WHAT NEEDS TO BE DONE: Going through the entries below, work out how many lines have the string "answer" in them. Give the number and nothing more.

RECORDS FOR PROCESSING:

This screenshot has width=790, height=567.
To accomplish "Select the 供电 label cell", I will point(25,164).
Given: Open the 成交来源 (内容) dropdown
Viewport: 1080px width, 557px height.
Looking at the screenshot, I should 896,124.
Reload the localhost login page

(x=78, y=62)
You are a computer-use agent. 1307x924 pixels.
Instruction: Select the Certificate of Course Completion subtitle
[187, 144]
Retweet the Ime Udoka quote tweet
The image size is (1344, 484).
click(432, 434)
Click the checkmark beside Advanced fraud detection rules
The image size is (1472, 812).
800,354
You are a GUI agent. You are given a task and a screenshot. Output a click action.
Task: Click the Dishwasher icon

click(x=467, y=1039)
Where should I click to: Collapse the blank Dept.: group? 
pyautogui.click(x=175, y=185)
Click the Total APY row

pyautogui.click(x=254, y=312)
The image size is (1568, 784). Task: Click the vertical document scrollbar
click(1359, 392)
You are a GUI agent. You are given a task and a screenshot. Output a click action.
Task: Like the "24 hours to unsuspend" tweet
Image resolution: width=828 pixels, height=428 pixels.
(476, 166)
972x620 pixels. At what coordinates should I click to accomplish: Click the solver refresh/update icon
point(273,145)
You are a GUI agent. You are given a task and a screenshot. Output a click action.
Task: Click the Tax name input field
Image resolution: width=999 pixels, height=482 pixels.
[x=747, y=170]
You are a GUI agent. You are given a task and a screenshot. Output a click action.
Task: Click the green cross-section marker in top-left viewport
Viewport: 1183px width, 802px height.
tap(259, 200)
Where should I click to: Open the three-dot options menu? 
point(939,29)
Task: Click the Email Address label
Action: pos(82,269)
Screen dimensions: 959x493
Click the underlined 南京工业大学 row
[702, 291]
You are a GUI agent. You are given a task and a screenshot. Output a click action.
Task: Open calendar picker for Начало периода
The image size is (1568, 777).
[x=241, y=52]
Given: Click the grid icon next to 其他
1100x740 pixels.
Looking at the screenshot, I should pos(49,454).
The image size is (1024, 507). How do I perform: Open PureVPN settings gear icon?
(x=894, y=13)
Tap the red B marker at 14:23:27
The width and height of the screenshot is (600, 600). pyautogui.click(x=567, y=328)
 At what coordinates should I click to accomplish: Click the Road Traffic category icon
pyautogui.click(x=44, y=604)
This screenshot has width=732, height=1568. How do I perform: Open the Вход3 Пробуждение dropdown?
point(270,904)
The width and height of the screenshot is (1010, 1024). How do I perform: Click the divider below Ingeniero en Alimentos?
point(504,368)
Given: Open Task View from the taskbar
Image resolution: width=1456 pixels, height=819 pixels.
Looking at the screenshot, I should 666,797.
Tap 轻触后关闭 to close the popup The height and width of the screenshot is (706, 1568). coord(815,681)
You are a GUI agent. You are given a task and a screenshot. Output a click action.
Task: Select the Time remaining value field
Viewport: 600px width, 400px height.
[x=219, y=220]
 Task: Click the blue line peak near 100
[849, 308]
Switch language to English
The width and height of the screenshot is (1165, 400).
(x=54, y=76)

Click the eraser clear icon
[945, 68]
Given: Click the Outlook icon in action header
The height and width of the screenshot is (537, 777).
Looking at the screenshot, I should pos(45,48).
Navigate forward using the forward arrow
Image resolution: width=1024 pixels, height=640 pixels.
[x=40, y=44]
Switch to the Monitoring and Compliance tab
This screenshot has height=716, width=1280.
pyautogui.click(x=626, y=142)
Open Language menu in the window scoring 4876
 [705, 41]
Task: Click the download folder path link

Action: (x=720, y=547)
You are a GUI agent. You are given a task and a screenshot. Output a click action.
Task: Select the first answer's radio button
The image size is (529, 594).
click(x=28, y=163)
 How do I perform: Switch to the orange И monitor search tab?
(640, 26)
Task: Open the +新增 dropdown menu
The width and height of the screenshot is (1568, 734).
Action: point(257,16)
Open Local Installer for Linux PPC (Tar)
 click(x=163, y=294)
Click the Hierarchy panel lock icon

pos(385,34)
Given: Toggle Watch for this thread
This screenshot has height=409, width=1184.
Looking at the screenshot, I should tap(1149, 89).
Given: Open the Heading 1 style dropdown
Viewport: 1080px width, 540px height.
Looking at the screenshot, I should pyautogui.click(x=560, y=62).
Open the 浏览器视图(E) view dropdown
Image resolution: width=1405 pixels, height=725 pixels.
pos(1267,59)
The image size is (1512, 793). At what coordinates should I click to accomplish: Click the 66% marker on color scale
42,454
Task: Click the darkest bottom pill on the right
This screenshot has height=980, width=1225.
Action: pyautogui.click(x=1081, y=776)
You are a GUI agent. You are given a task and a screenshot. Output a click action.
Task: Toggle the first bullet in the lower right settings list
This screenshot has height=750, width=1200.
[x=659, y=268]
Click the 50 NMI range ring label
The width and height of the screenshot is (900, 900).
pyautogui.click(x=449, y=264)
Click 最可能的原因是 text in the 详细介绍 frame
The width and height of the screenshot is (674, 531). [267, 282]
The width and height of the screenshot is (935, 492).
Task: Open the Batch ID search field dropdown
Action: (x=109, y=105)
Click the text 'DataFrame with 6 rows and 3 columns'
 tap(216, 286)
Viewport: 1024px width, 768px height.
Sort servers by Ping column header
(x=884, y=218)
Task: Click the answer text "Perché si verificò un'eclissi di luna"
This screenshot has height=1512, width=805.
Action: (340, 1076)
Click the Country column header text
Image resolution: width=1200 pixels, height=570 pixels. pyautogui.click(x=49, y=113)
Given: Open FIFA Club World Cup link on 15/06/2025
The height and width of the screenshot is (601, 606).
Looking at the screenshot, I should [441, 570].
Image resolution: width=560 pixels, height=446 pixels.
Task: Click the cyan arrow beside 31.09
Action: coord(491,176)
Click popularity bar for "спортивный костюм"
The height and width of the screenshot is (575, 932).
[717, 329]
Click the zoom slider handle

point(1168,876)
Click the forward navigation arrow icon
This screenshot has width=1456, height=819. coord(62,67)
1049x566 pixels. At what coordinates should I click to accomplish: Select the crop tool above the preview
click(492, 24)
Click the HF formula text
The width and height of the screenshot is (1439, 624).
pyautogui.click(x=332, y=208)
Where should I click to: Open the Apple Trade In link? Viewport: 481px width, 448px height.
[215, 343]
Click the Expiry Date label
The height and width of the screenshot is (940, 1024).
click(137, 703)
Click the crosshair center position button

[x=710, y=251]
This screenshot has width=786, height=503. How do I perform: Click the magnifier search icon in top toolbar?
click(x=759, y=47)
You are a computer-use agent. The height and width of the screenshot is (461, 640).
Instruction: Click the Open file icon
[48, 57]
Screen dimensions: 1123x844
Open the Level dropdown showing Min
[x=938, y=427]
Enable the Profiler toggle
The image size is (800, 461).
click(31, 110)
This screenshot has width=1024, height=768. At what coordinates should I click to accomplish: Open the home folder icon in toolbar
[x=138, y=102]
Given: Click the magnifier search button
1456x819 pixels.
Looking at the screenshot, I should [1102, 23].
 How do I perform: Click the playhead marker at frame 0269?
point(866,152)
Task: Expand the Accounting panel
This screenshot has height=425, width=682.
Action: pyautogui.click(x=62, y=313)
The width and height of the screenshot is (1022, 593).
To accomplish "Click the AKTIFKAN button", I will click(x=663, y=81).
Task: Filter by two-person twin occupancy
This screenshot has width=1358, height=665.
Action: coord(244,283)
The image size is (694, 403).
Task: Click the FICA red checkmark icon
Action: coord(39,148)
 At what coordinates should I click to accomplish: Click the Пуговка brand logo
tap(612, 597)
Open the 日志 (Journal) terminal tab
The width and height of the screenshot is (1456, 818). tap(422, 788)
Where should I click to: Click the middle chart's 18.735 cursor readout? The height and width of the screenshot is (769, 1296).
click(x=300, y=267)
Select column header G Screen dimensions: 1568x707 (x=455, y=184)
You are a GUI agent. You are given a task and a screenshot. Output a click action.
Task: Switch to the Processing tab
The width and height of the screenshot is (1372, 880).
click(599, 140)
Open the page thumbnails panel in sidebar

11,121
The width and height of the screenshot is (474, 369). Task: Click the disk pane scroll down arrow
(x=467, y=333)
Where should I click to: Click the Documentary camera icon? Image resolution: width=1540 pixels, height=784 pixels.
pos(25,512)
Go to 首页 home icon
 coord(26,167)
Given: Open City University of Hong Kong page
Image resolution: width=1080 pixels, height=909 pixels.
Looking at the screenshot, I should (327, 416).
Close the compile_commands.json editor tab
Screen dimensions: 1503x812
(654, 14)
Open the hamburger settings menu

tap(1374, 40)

SOLUTION: 2